Birmingham Medical School, University of Birmingham, Birmingham, UK.
Imperial College School of Medicine, Imperial College London, London, UK.
BMC Med Educ. 2023 Sep 11;23(1):659. doi: 10.1186/s12909-023-04457-0.
Automated Item Generation (AIG) uses computer software to create multiple items from a single question model. There is currently a lack of data looking at whether item variants to a single question result in differences in student performance or human-derived standard setting. The purpose of this study was to use 50 Multiple Choice Questions (MCQs) as models to create four distinct tests which would be standard set and given to final year UK medical students, and then to compare the performance and standard setting data for each.

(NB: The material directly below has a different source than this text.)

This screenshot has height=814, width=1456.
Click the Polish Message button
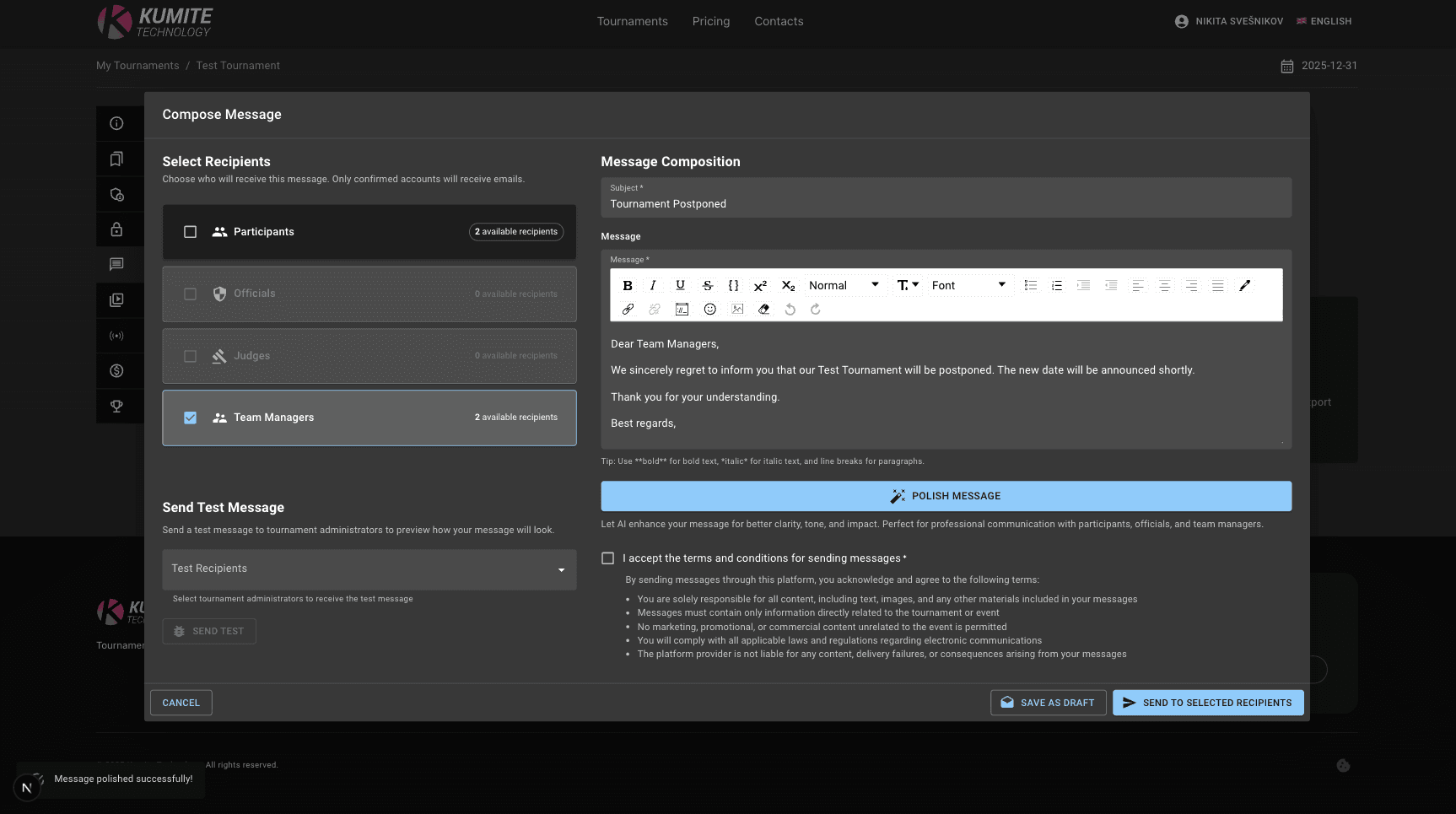[x=946, y=496]
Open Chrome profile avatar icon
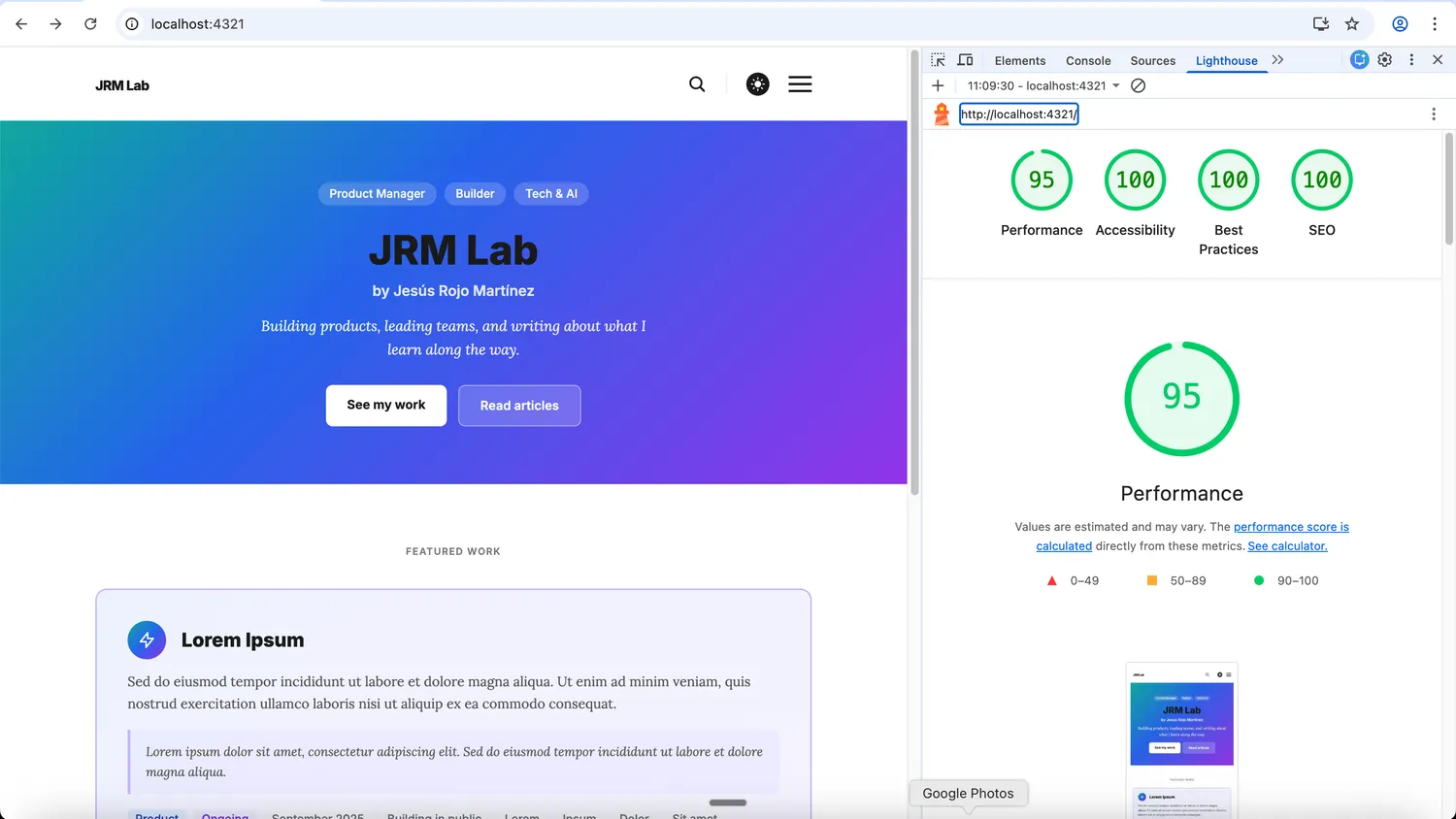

Pre-existing questions from the UK Medical Schools Council (MSC) Assessment Alliance item bank, created using traditional item writing techniques, were used to generate four 'isomorphic' 50-item MCQ tests using AIG software. Isomorphic questions use the same question template with minor alterations to test the same learning outcome. All UK medical schools were invited to deliver one of the four papers as an online formative assessment for their final year students. Each test was standard set using a modified Angoff method. Thematic analysis was conducted for item variants with high and low levels of variance in facility (for student performance) and average scores (for standard setting).
Two thousand two hundred eighteen students from 12 UK medical schools participated, with each school using one of the four papers. The average facility of the four papers ranged from 0.55-0.61, and the cut score ranged from 0.58-0.61. Twenty item models had a facility difference > 0.15 and 10 item models had a difference in standard setting of > 0.1. Variation in parameters that could alter clinical reasoning strategies had the greatest impact on item facility.
Item facility varied to a greater extent than the standard set. This difference may relate to variants causing greater disruption of clinical reasoning strategies in novice learners compared to experts, but is confounded by the possibility that the performance differences may be explained at school level and therefore warrants further study.
自动化项目生成(AIG)使用计算机软件从单个问题模型创建多个项目。目前缺乏关于单一问题的项目变体是否会导致学生表现或人为标准设定的差异的数据。本研究的目的是使用 50 个多项选择题(MCQ)作为模型,创建四个不同的测试,这些测试将由英国医学生进行标准设定并进行测试,然后比较每个测试的表现和标准设定数据。
使用传统的项目编写技术从英国医学理事会(MSC)评估联盟试题库中创建的现有问题,使用 AIG 软件生成四个“同构”的 50 项 MCQ 测试。同构问题使用相同的问题模板,进行微小的改动来测试相同的学习成果。所有英国医学院都被邀请为他们的最后一年学生提供这四个论文中的一个作为在线形成性评估。每个测试都使用修改后的 Angoff 方法进行标准设定。对具有高变异性和低变异性的项目变体进行主题分析(用于学生表现)和平均分数(用于标准设定)。
来自 12 所英国医学院的 2218 名学生参加了研究,每个学校都使用了这四个论文中的一个。四个论文的平均便利性从 0.55 到 0.61,而切分分数从 0.58 到 0.61。有 20 个项目模型的便利性差异大于 0.15,有 10 个项目模型的标准设定差异大于 0.1。可能改变临床推理策略的参数变化对项目便利性的影响最大。
项目便利性的差异大于标准设定。这种差异可能与在新手学习者中引起更大的临床推理策略中断的变体有关,但也可能与学校层面的表现差异有关,因此需要进一步研究。